Tutorial Presentors
Affiliations
Corresponding Author: Muhammad Aurangzeb Ahmad maahmad@uw.edu
Responsible AI is a fundamental requirement for application of AI and machine learning (ML) in healthcare. With the increased adoption of AI/ML in this domain, there is an growing recognition and demand to regulate AI/ML in healthcare to avoid potential harm and unfair bias against vulnerable populations. The regulatory bodies like the FDA, European Union’s GDPR, China’s New Generation AI Governance Expert Committee etc. have either promulgated or put forward regulatory frameworks for responsible AI. The challenge of implementing a responsible AI system which complies with potential regulations thus becomes a daunting task given the complexity of the problem. This is especially difficult for researchers and practitioners who are starting out or who may not have domain expertise in both healthcare and AI. A survey of the various regulations proposed by around a hundred governmental bodies and commissions as well as leaders in the tech sector like Google, Facebook, Amazon, Baidu etc. reveal that many of these proposals are short on specifics. This has also led to charges of ethics washing where guidelines for ethical or responsible AI are used as a cover to not invest in meaningful AI/ML infrastructure and systems. In this tutorial we offer a guide to help navigate through the complex regulations and explain the various constituent practical elements of a responsible AI system in healthcare in the light of proposed regulations. Additionally, we breakdown and emphasize that the recommendations from regulatory bodies like FDA or the EU are necessary but not sufficient elements of creating a responsible AI system.
In the tutorial we will elucidate how regulations and guidelines often focus on epistemic concerns to the detriment of practical concerns e.g., requirement for fairness without explicating what fairness constitutes in a given use case. We posit that responsible AI/ML in healthcare is a systems level problem. It constitutes the IT-infrastructure, the AI/ML components, healthcare delivery and services tied to the ML models, and monitoring the outcomes. Regulatory regimes have traditionally required expectation of well defined and somewhat deterministic behavior from software. AI/ML in general does not fit into this mold given the stochastic and probabilistic nature of such systems. Preliminary guidelines released by the FDA in early 2021 for AI/ML based software as a medical device (henceforth SaMD document) extends regulatory frameworks by incorporating pre-determined change control plans in software regulation i.e., defining beforehand the scope of what is likely to change in a model. In this tutorial we will go through a use case regarding what are the technical requirements for such a change control plan and what limitations it may have post-deployment.
FDA’s SaMD document and EU’s GDPR among other AI governance documents talk about the need for implementing sufficiently good machine learning practices. In this tutorial we seek to spell out what that would mean from a practical perspective for real world use cases in healthcare throughout the machine learning cycle i.e., Data Management, Data Specification, Feature Engineering, Model Evaluation, Model Specification, Model Explainability, Model Fairness, Reproducibility, checks for data leakage and model leakage. We will illustrate these with real world use cases and example code using open-source and publicly available datasets and libraries like InterpretML, ErrorAnalysis, fairMLHealth, fairLearn and AIF360. As an example, consider feature engineering which would need to address questions like, whether it is lossy vs. Lossless, how does data missingness look like, what features are available at runtime vs. training time etc.
To further illustrate, consider the problem of predicting the length of stay in a hospital. We will start with pros and cons of treating it as a classification vs. regression problem and how the academic literature addressing this problem mostly ignores how insights derived from such prediction models are used in practice e.g., for measuring model performance MAE for regression or precision and recall for classification on the whole model is not really useful. Optimizing for length of stay prediction may end up deoptimizing for risk of readmission to the hospital for the population as whole and thus detrimental if taken in isolation. Lastly, model performance disparities across racial and ethnic groups may reveal systematic problems that would need to be rectified via mitigation strategies that involve clinicians, discharge planners and vulnerable populations who may be negatively impacted.

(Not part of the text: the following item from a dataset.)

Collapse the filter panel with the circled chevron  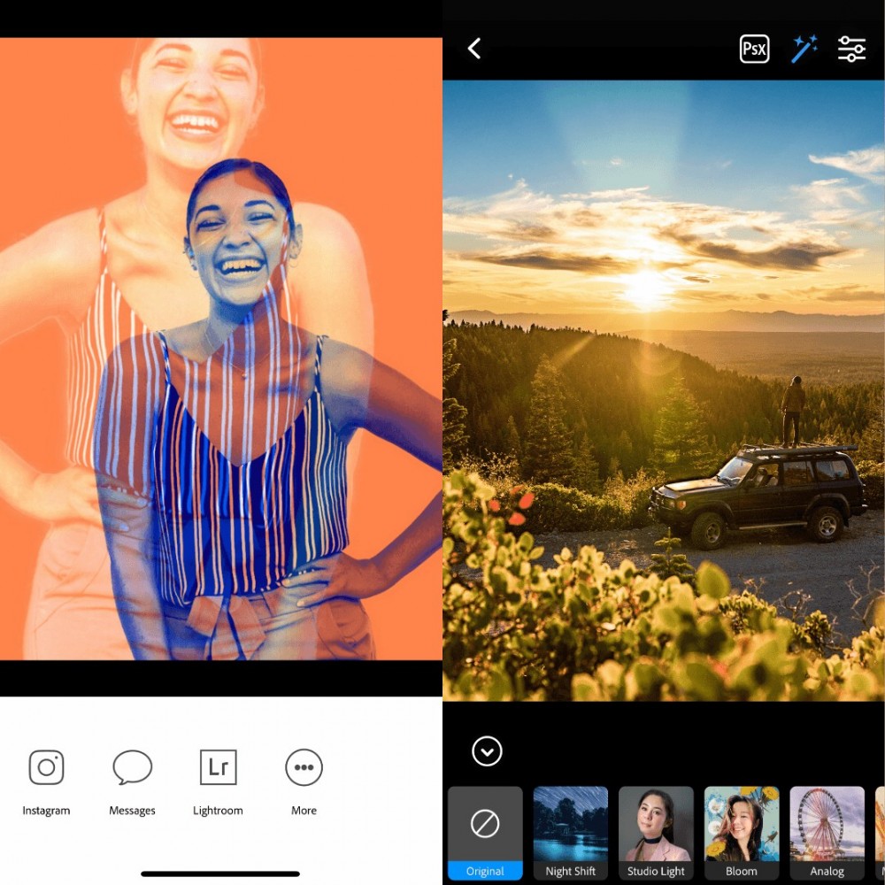tap(487, 751)
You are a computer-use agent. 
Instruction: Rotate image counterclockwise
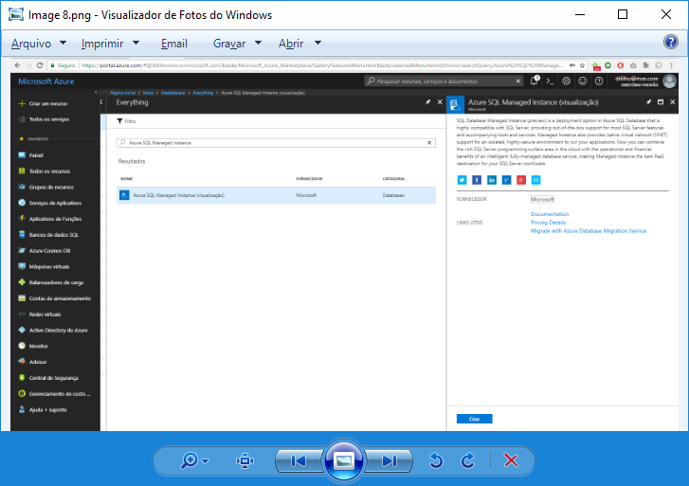[436, 460]
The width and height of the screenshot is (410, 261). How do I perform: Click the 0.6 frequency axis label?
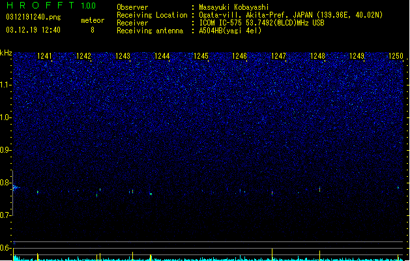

We note that conceptualizing responsible AI as a process rather than an end product accords well with how AI/ML systems are used in practice. AI governance documents like FDA’s SaMD strongly recommend taking a stake-holder centric view of AI/ML problems. Consider a disease prediction model: A clinician may want to optimize for a model that maximizes overall performance, a patient would want to know that since they belong to a minority group how likely is it that they would be scored incorrectly by the model. Creating equitable models may require balancing requirements for multiple competing optimization criteria. The creation of fair and unbiased models may require agreeing upon which notion of fairness (Statistical Parity vs. Equalized odds vs. Sufficiency) is applicable. The same applies for model transparency, we will discuss a taxonomy of use cases in healthcare AI/ML where we discuss the trade-off needed to balance between post-hoc explanations, fairness measurements and practical constraints of model deployment.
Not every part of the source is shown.